▶ Task prompt
Say how many lines of the listing below include the string "computer" and add nothing else.

▶ Data to use

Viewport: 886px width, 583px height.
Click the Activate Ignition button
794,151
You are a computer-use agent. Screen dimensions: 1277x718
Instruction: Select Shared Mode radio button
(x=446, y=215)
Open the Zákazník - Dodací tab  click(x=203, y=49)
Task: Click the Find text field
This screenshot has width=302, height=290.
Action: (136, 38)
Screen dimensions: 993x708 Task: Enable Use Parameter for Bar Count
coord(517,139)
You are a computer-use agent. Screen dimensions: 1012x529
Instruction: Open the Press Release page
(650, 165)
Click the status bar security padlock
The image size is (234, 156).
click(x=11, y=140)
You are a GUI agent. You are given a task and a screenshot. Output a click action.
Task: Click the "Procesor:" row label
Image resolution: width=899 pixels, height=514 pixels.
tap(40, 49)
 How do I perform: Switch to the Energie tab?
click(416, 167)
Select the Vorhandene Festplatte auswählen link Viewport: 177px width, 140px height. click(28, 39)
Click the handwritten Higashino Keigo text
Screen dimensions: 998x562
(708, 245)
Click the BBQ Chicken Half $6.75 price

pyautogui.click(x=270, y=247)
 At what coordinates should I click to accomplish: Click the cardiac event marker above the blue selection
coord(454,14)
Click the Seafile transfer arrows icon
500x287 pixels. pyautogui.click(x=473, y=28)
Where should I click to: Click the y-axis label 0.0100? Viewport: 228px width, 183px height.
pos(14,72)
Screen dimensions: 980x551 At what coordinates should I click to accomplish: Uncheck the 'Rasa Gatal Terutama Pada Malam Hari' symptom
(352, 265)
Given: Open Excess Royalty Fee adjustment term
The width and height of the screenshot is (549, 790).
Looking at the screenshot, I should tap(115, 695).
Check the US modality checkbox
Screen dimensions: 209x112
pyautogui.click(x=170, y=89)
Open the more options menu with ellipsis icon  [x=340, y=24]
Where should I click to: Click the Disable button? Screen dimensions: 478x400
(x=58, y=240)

▶ Response box
2